Automated personalization of biomechanical knee model.

机构信息

Marchuk Institute of Numerical Mathematics, Russian Academy of Sciences, 8 Gubkin Str., Moscow, 119333, Russia.

Sechenov University, 8-2 Trubetskaya str., Moscow, 119991, Russia.

出版信息

Int J Comput Assist Radiol Surg. 2024 May;19(5):891-902. doi: 10.1007/s11548-024-03075-5. Epub 2024 Feb 25.

Abstract

PURPOSE

Patient-specific biomechanical models of the knee joint can effectively aid in understanding the reasons for pathologies and improve diagnostic methods and treatment procedures. For deeper research of knee diseases, the development of biomechanical models with appropriate configurations is essential. In this study, we mainly focus on the development of a personalized biomechanical model for the investigation of knee joint pathologies related to patellar motion using automated methods.

METHODS

This study presents a biomechanical model created for patellar motion pathologies research and some techniques for automating the generation of the biomechanical model. To generate geometric models of bones, the U-Net neural network was adapted for 3D input datasets. The method uses the same neural network for segmentation of femur, tibia, patella and fibula. The total size of the train/validation (75/25%) dataset is 18,183 3D volumes of size voxels.
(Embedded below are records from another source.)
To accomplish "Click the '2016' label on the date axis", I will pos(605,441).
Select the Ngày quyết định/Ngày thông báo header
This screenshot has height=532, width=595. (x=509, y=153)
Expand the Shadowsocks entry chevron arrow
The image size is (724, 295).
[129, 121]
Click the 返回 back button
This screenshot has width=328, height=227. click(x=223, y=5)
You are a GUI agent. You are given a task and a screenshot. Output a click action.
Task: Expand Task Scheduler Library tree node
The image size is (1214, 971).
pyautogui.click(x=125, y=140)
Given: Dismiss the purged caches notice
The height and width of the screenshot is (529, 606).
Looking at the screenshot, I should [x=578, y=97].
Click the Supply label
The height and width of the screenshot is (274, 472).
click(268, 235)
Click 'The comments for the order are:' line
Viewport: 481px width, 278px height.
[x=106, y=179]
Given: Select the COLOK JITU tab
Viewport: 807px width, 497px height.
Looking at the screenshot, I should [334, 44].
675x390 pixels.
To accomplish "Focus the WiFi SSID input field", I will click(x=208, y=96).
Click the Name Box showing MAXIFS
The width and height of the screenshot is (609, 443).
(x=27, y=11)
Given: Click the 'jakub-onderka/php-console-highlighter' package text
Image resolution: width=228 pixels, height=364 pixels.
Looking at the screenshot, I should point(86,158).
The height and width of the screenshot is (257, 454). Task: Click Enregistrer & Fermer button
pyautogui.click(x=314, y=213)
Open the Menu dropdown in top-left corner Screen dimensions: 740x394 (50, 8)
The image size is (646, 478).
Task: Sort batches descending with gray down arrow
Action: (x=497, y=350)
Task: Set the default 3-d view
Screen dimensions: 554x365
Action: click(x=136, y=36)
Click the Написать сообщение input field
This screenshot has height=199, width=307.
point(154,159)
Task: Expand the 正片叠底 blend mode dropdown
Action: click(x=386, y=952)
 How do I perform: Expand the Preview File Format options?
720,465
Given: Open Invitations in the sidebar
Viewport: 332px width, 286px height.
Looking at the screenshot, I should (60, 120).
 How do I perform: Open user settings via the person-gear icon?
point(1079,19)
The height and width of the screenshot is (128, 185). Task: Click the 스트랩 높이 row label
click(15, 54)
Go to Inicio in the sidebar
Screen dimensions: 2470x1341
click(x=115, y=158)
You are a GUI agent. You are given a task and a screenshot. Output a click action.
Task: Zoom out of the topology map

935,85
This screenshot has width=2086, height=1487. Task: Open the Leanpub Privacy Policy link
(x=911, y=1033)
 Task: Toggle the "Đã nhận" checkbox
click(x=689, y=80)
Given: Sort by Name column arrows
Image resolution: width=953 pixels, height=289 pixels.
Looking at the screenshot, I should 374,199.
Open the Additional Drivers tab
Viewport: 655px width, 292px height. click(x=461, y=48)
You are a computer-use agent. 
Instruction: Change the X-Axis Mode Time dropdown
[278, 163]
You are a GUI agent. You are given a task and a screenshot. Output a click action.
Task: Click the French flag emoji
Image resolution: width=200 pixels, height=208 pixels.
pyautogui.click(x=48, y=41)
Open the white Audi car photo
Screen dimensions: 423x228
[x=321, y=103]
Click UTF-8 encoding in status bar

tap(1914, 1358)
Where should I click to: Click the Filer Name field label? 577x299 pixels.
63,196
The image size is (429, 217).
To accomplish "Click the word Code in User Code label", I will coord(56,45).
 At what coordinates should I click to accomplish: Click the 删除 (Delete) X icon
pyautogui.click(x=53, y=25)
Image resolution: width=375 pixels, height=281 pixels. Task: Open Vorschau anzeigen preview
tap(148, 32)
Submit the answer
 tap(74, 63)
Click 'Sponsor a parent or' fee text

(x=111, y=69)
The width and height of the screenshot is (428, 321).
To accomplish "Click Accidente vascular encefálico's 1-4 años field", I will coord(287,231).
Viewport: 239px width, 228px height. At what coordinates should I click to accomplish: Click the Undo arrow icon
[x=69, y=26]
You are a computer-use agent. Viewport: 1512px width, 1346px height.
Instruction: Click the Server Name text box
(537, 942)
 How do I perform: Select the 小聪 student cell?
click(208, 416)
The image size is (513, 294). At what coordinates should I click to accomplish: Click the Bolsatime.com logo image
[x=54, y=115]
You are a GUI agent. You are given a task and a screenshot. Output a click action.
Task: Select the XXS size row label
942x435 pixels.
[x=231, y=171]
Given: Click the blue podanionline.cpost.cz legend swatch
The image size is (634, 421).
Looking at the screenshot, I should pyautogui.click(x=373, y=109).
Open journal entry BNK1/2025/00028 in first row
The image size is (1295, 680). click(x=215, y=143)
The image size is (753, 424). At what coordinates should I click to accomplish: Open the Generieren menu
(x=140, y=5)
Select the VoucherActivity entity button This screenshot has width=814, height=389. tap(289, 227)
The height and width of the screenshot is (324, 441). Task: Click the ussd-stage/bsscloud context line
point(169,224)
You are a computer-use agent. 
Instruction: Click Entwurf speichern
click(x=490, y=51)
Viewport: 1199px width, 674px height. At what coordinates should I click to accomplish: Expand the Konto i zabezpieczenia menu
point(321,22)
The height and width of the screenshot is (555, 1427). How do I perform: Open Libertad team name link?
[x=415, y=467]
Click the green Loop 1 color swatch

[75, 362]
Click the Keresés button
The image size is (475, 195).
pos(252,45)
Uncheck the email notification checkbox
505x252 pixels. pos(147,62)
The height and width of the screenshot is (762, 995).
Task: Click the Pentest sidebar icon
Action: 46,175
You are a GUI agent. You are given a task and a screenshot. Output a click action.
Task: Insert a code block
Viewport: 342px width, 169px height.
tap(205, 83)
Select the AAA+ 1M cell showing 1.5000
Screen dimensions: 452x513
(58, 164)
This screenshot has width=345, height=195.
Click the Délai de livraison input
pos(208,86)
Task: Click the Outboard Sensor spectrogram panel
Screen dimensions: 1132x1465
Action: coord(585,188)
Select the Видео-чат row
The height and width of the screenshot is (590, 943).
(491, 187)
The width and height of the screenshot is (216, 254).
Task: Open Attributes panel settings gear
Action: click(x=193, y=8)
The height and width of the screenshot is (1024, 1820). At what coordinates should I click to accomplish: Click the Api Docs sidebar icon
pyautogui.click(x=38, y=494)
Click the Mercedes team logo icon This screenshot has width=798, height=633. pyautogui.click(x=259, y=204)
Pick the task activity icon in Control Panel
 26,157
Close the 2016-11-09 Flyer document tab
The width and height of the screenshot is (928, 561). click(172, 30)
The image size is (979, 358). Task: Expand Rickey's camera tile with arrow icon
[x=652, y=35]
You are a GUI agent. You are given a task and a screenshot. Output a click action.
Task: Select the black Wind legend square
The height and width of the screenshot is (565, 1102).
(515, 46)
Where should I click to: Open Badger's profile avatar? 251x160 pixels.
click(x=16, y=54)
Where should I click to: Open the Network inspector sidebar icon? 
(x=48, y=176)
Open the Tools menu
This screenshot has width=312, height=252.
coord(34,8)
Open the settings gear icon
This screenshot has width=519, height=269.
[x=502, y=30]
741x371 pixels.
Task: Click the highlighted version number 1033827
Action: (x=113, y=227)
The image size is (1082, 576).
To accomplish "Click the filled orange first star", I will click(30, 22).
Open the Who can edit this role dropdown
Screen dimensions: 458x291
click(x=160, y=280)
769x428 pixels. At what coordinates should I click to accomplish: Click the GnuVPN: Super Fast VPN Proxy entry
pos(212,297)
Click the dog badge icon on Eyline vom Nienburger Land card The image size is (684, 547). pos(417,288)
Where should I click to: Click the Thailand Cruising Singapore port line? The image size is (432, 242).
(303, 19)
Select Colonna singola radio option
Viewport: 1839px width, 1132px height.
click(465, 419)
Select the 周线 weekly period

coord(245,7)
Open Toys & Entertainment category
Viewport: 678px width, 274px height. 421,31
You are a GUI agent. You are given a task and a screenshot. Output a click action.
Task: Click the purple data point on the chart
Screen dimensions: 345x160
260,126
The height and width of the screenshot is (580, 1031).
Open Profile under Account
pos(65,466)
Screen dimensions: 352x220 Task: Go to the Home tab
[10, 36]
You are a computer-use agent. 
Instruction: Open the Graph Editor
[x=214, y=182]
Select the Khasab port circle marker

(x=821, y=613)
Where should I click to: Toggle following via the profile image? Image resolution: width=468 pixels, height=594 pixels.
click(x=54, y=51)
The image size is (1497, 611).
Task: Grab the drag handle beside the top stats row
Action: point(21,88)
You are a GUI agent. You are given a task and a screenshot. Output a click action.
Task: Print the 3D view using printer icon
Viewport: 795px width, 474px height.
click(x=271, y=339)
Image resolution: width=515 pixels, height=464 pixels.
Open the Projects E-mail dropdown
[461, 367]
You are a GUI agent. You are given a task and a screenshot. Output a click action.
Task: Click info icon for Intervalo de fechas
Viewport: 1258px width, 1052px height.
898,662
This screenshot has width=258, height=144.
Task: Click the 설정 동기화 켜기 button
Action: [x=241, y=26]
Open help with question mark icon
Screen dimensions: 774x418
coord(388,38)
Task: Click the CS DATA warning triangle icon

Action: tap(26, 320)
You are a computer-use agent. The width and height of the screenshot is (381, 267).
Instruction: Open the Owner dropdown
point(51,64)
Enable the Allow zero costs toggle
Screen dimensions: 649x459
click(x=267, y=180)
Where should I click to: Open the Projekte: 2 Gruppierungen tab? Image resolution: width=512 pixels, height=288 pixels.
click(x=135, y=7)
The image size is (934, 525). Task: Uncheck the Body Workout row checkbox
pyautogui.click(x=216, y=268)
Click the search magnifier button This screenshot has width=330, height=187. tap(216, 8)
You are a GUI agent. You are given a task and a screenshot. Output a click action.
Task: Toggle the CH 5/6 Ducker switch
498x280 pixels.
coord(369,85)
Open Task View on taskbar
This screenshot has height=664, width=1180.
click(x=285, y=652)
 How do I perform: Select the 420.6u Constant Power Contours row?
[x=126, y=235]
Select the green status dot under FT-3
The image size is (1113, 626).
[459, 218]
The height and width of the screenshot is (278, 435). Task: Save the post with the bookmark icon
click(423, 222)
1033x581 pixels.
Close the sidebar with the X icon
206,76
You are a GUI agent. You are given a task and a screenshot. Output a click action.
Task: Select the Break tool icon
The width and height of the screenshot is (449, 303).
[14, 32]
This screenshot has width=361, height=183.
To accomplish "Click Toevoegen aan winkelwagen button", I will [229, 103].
The configuration of the biomechanical knee model proposed in the paper includes six degrees of freedom for the tibiofemoral and patellofemoral joints, lateral and medial contact surfaces for femur and tibia, and ligaments, representing, among other things, the medial and lateral stabilizers of the knee cap. The development of the personalized biomechanical model was carried out using the OpenSim software system. The automated model generation was implemented using OpenSim Python scripting commands.

RESULTS

The neural network for bones segmentation achieves mean DICE 0.9838. A biomechanical model for realistic simulation of patellar movement within the trochlear groove was proposed. Generation of personalized biomechanical models was automated.

CONCLUSIONS

In this paper, we have implemented a neural network for the segmentation of 3D CT scans of the knee joint to produce a biomechanical model for the study of knee cap motion pathologies. Most stages of the generation process have been automated and can be used to generate patient-specific models.

摘要

目的

膝关节的患者特异性生物力学模型可以有效地帮助理解病理原因,并改善诊断方法和治疗程序。为了更深入地研究膝关节疾病,开发具有适当配置的生物力学模型是至关重要的。在这项研究中,我们主要专注于使用自动化方法开发用于研究与髌骨运动相关的膝关节疾病的个性化生物力学模型。

方法

本研究提出了一种用于研究髌骨运动病理的生物力学模型,并介绍了一些用于自动化生成生物力学模型的技术。为了生成骨骼的几何模型,我们对 U-Net 神经网络进行了调整,以适应 3D 输入数据集。该方法使用相同的神经网络进行股骨、胫骨、髌骨和腓骨的分割。训练/验证(75/25%)数据集的总体大小为 18183 个大小为 voxel 的 3D 体积。本文提出的生物力学膝关节模型的配置包括胫股和髌股关节的六个自由度、股骨和胫骨的外侧和内侧接触表面,以及代表膝关节内外侧稳定器的韧带等。使用 OpenSim 软件系统开发了个性化生物力学模型。使用 OpenSim Python 脚本命令实现了自动化模型生成。

结果

骨骼分割的神经网络实现了平均 DICE 为 0.9838。提出了一种用于真实模拟髌骨在滑车沟内运动的生物力学模型。实现了个性化生物力学模型的自动化生成。

结论

在本文中,我们实现了一个用于膝关节 3D CT 扫描分割的神经网络,以生成用于研究髌骨运动病理的生物力学模型。生成过程的大多数阶段都已自动化,可以用于生成患者特异性模型。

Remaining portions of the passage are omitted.